Even as we begin to address these challenges, workgroups, vendors and service providers are already planning the next generation of technology and associated consumer and enterprise use cases, with 6G on the horizon.

6G World

The biennial 6G World workshop is a good source of information on the enabling technologies and use cases that will be available to businesses in 8-10 years. While the September 2021 fall session was primarily about networking, the 2022 spring session included more detail on emerging use cases.

6G networks will greatly enhance 5G technology, including increasing data rates to 100 Gbps, potentially reducing latency to microseconds, and allowing 10 million devices to be connected per square kilometer. With such performance expectations, 6G-enabled enterprise technologies and use cases could theoretically reach a new level that would not only impact the speed of data/video transfer, but also change the way companies communicate, process information, train employees and make decisions .

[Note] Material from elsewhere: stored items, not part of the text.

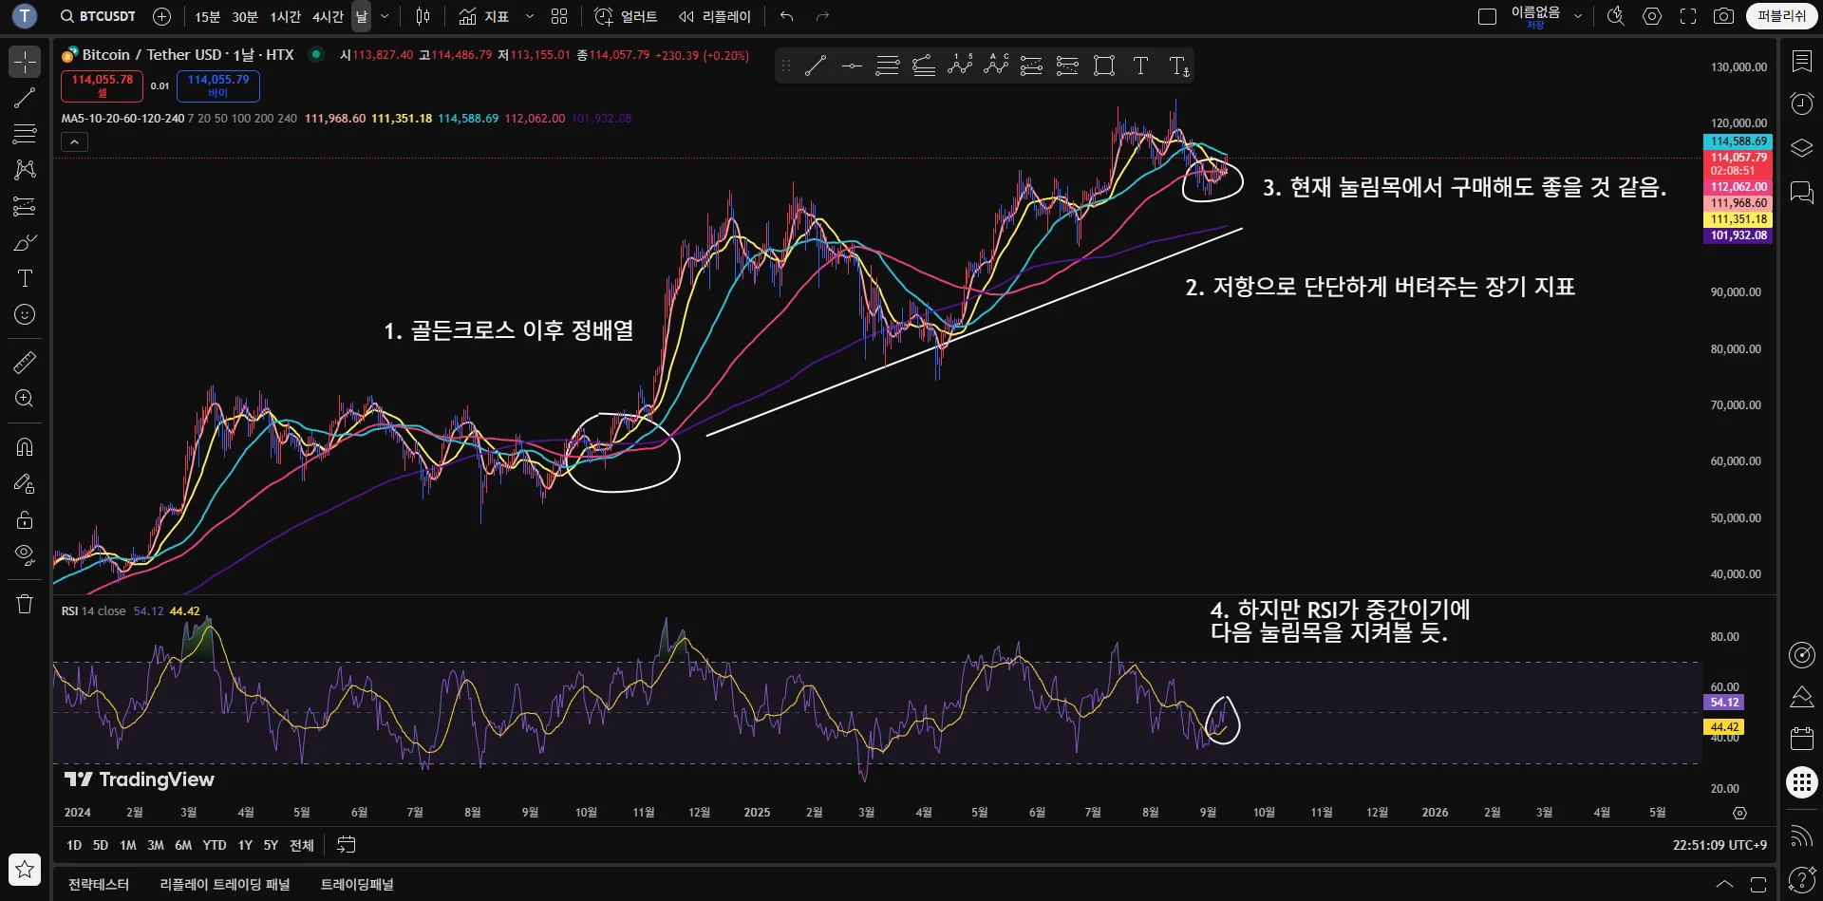Image resolution: width=1823 pixels, height=901 pixels.
Task: Open the ruler measure tool
Action: coord(25,363)
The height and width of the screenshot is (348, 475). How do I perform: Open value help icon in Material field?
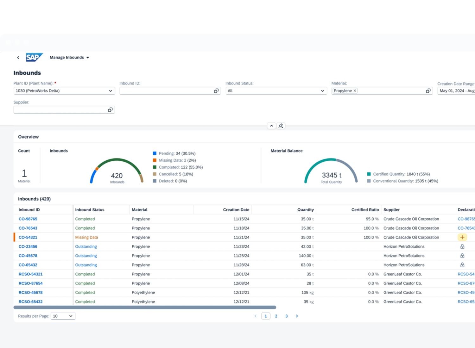[428, 91]
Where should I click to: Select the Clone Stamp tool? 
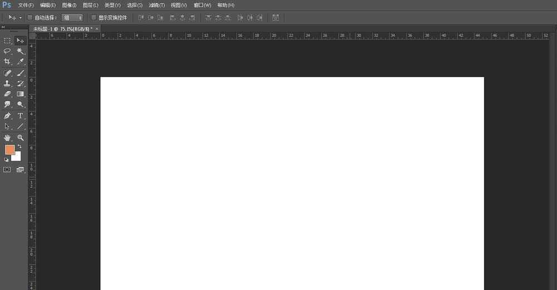(x=7, y=84)
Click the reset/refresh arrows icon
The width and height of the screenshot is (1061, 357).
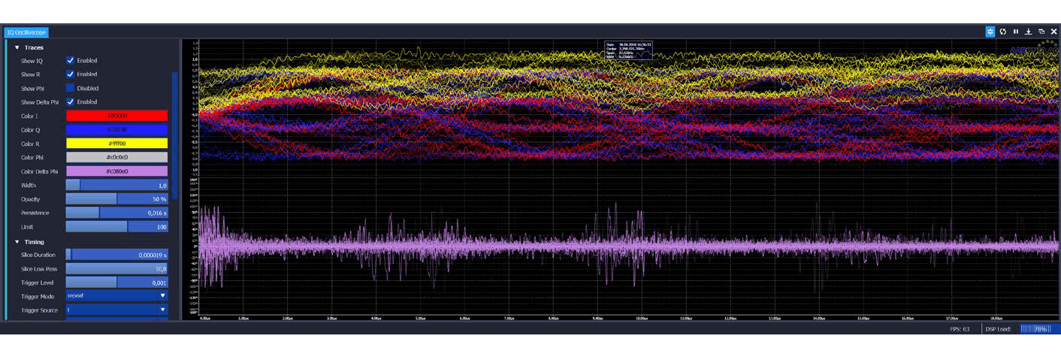coord(1003,32)
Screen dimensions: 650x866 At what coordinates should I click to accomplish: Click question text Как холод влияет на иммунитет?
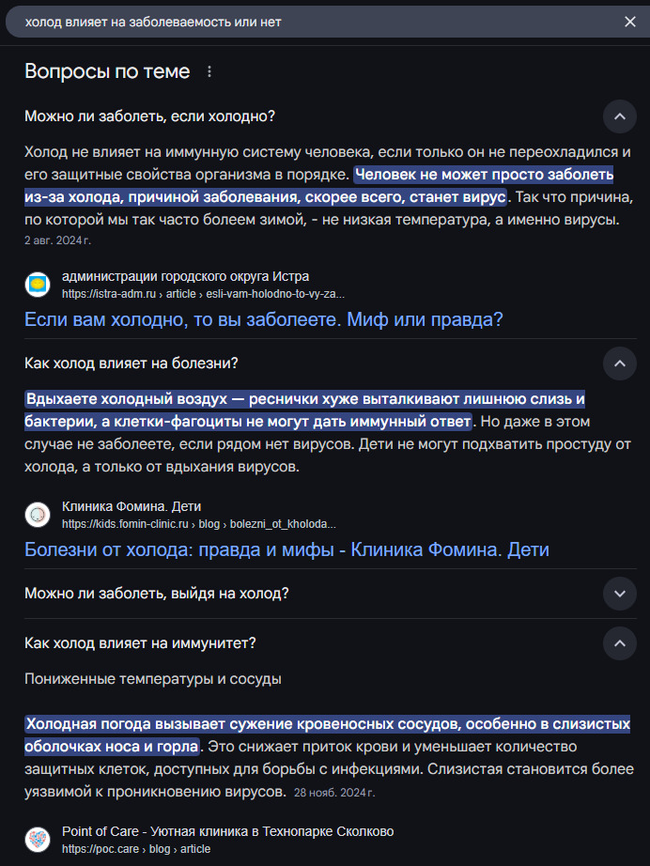[x=141, y=643]
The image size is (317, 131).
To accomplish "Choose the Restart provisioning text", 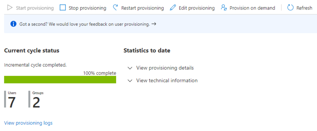I will pyautogui.click(x=142, y=8).
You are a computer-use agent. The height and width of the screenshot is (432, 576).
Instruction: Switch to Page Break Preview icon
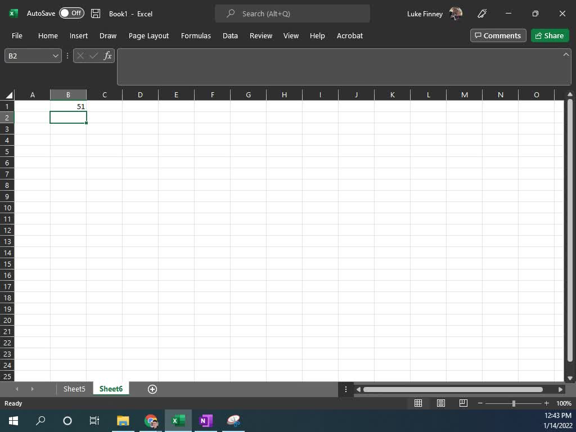[x=464, y=403]
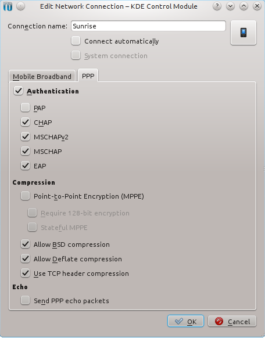Switch to the Mobile Broadband tab
Image resolution: width=265 pixels, height=338 pixels.
coord(42,76)
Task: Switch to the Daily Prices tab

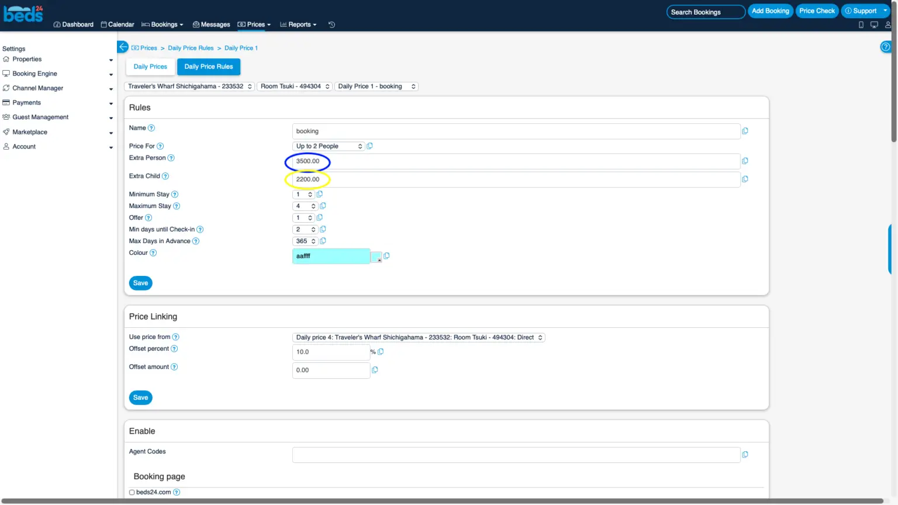Action: tap(150, 67)
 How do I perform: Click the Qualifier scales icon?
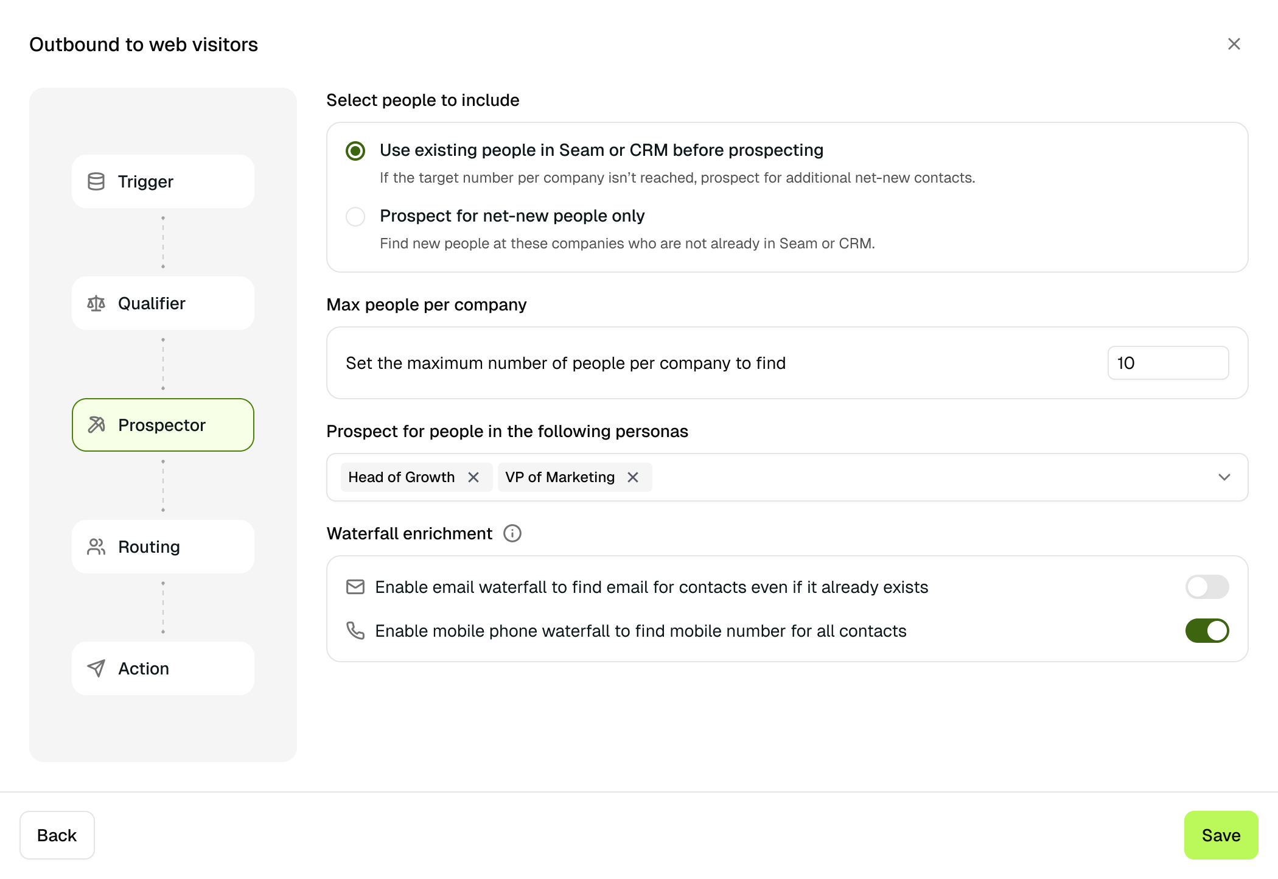tap(96, 303)
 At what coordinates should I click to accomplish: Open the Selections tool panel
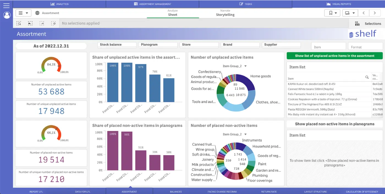click(x=369, y=23)
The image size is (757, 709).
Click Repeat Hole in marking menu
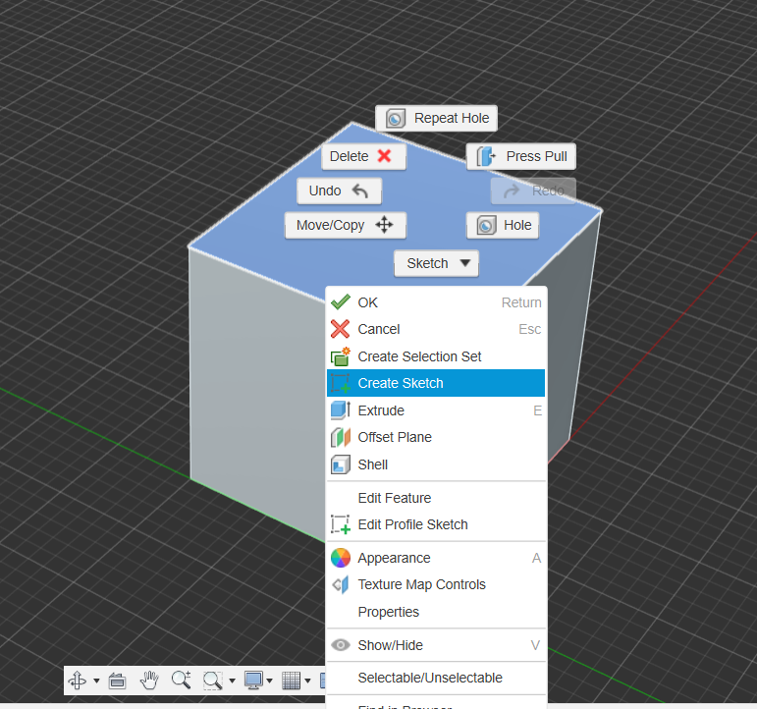click(x=437, y=118)
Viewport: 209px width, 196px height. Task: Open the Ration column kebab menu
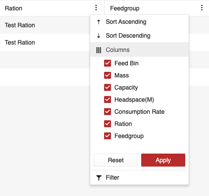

Here are some examples from 6G World 2022:

  • AR/VR. According to Avnet Abacus, the extended reality (XR) market has seen expansion in enterprises thanks to 5G, with deployments ranging from Industry 4.0 digital twins, location-based VR and distance learning tools. In the 6G future, immersive communication, holographic telepresence and AR/VR are expected to be the default communication methods, which will require 8k video resolution per lens. To support this, 6G must deliver end-user data rates of up to 10 gigabits per second.
  • Private network. While 4G and 5G private networks are starting to make their way into industrial verticals, there's more to come. NEC predicts that 2030 will bring: hyper-real communication beyond space and time, and the expansion of digital twins to enable seamless connections between people, things and experiences regardless of geography. NEC is a member of the "Beyond 5G" Promotion Alliance, which is dedicated to understanding technology and market trends in 2030 and their impact on a wide range of industries, for example, in warehousing and logistics, IoT, cyberport, digital transformation, digital Twins, robots and drones will provide fully automated operations, as well as advanced applications of artificial intelligence, machine learning and off-ground networks.
  • Self-driving cars, the expansion of communications into space and oceans, and major medical breakthroughs are also expected to emerge from 6G and related technologies. Multimodal mobility, collaboration between vehicles and smart cities, telesurgery, nanorobots, personalized medicine, AI drug discovery, and augmented humans with “brain machines” for disabled people are just a few examples.

While some of the use cases (many, in fact) are the same game-changing use cases we've heard about 5G over the years, 6G's better performance can support them more effectively. Soon, we can start asking the same questions about the 6G ecosystem, monetization initiatives, and real-world use cases (and hype) that we struggle to understand today with 5G.